_Task prompt_. Add 71 to every coordinate in the answers, and write out all the lines from the line with "Screen dimensions: 1024x742" up to and including the line with "click(361, 425)", requests included. Leave the pictures out.

_Element and text location data_.
-----

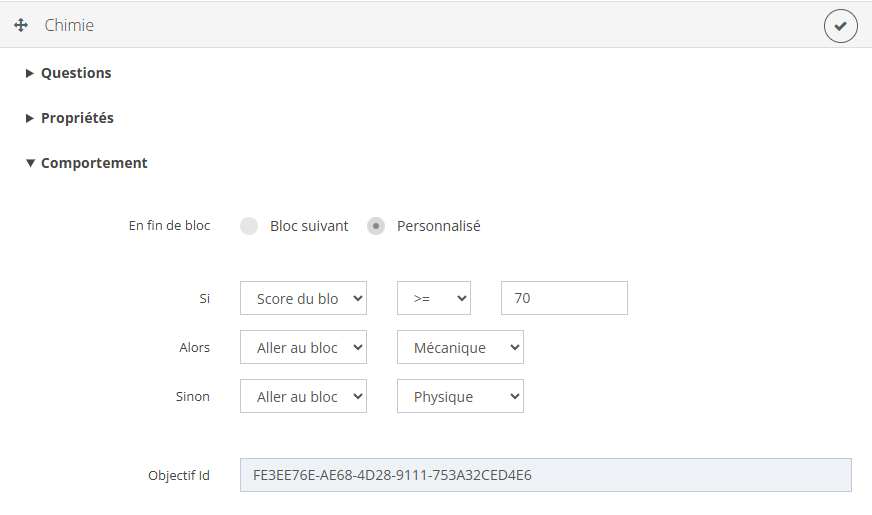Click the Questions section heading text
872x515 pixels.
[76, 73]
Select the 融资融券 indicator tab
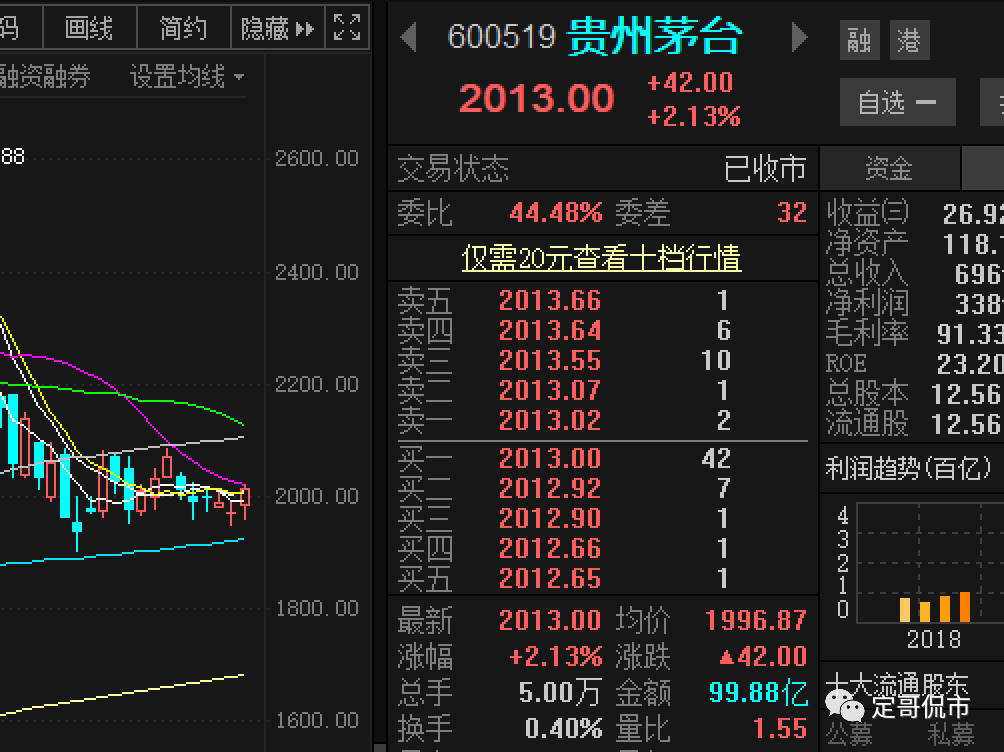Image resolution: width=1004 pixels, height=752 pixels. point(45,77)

-----

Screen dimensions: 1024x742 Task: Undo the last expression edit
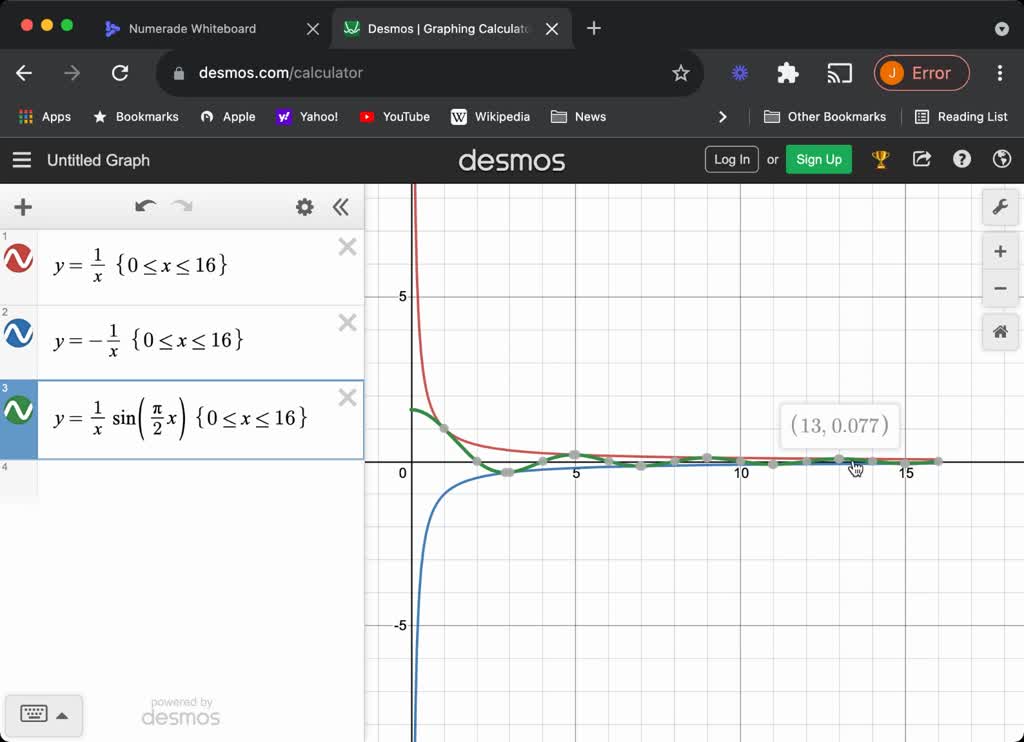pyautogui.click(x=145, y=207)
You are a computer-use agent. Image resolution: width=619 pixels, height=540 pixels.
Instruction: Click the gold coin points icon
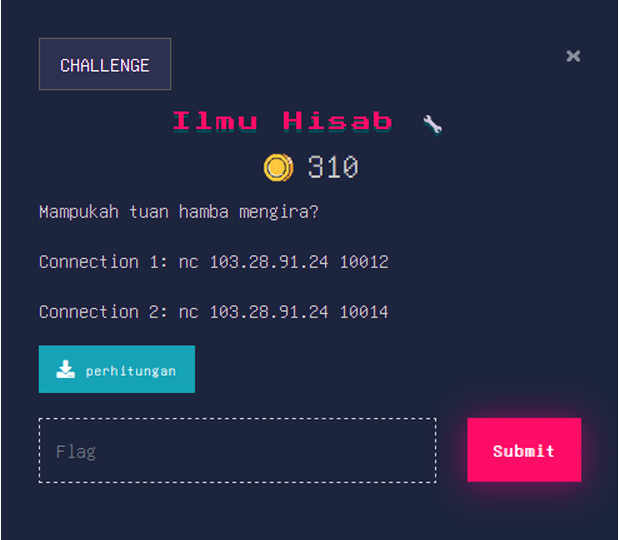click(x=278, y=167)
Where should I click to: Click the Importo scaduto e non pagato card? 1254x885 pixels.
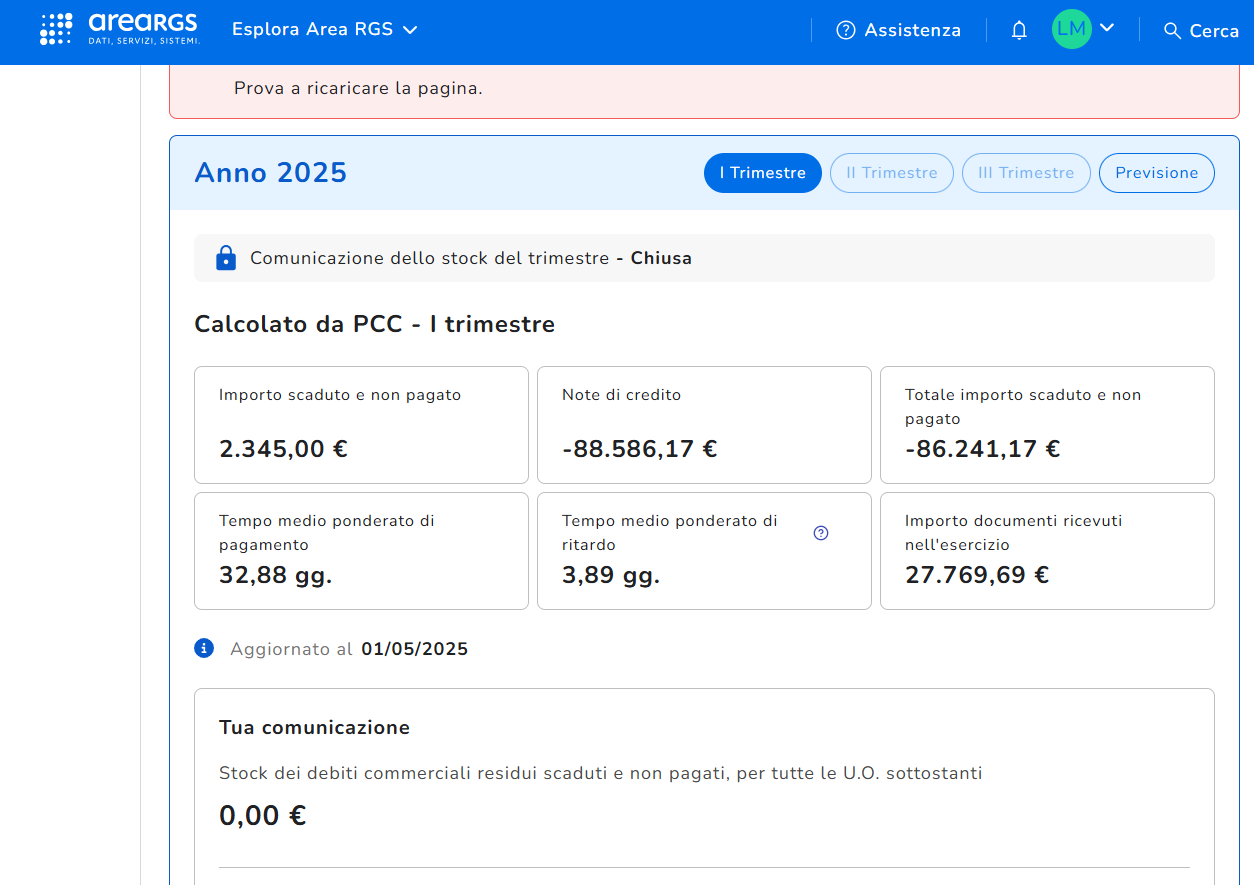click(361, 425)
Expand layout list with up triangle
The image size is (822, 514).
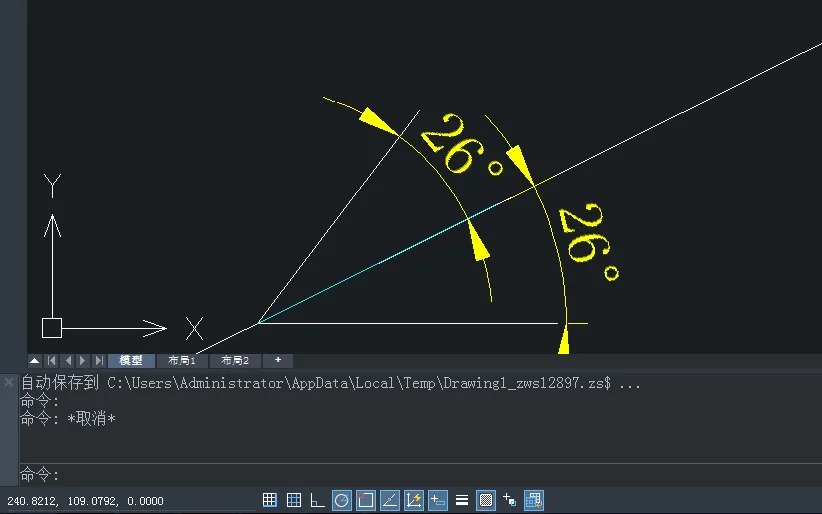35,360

-----

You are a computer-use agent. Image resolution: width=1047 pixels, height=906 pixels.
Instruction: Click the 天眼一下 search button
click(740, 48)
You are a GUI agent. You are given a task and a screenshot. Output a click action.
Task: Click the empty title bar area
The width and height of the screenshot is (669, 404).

-----

_Written response_.
Screen dimensions: 1024x742 Task: Undo the last expression edit
pyautogui.click(x=216, y=278)
You are a computer-use agent. Image resolution: width=619 pixels, height=540 pixels.
Instruction: Click the gold coin points icon
click(x=349, y=238)
Where should I click to: Click the Importo scaduto e non pagato card? 1254x885 pixels.
click(432, 496)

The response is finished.